New Delhi: The elite Special Protection Group (SPG) cover given to Congress president Sonia Gandhi and her children Rahul and Priyanka will be withdrawn and the family will instead be provided Z-plus security by the CRPF, officials said on Friday.
The decision to withdraw SPG cover given to the family of former prime minister Rajiv Gandhi, who was assassinated by LTTE terrorists on May 21, 1991, was taken after a detailed security assessment, a senior home ministry official said.
With this decision, the nearly 3,000 strong force will now only be guarding Prime Minister Narendra Modi.
An official said security cover for all VIP is reviewed periodically and recommendations are made based on threat perceptions by various security agencies in the country.
“The Gandhi family continues to have Z-plus security cover,” the official said.
Giving reasons for the decision, another official said the threat perception has reduced and the Gandhi family no longer faces serious security threats.
The Gandhis will be without SPG protection for the first time in 28 years. They were included in the VVIP security list following an amendment in September 1991 in the SPG Act of 1988.
Under Z-plus security by CRPF, they will have commandos from the paramilitary force in close proximity besides guards at their homes and where ever they travel in the country, the official said.
SPG protectees, under the rules, are provided with guards, hi-tech vehicles, jammers and an ambulance in their carcade.
In August this year, the government withdrew the SPG cover of former prime minister Manmohan Singh.
The SPG Act, enacted by Parliament in 1988, was initially supposed to provide security to only the prime minister and to the former prime ministers of the country for 10 years. In 2003, the Act was amended and the time frame of 10 years was reduced to one year.
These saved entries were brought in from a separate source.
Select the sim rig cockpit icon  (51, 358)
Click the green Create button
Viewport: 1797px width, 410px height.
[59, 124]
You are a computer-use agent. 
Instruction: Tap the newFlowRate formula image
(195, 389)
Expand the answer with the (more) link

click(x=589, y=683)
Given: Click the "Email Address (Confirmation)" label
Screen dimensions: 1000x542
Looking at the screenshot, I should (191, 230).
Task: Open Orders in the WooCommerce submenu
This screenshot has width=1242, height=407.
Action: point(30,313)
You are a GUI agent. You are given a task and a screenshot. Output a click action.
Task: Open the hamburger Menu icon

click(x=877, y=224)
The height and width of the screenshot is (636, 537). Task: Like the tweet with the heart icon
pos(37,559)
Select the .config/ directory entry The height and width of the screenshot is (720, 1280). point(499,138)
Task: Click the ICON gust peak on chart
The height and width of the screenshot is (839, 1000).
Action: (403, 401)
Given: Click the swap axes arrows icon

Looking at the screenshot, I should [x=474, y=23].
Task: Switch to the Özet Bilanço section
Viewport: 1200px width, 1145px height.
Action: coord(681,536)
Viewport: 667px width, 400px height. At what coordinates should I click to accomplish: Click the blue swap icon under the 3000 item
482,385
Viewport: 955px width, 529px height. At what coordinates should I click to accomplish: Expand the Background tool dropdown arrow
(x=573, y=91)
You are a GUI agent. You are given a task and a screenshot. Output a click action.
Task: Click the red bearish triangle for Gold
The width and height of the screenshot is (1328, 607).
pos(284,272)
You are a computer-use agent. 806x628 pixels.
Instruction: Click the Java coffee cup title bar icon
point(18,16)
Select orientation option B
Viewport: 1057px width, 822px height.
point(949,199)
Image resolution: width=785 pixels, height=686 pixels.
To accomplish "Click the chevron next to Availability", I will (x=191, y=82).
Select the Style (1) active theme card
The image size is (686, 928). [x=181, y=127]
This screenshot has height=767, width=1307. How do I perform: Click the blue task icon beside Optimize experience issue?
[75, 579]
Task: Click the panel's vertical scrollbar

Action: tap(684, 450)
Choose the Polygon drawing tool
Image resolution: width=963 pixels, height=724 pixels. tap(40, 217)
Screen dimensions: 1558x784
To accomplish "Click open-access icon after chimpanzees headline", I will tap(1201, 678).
The Act was amended after the assassination of Rajiv Gandhi to include the immediate family members of former prime ministers, paving the way for Sonia Gandhi as well her children to get SPG security.
The need for a separate force for guarding the prime minister of the country was felt after then prime minister Indira Gandhi, the mother of Rajiv Gandhi, was assassinated by her security guards on October 31, 1984.
After her death, a committee was constituted to review the security of the prime minister of the country.
It recommended the formation of a Special Protection Group. In 1985, an inspector general rank officer was nominated as its first director and the organisation continued to function on an executive order for another three years.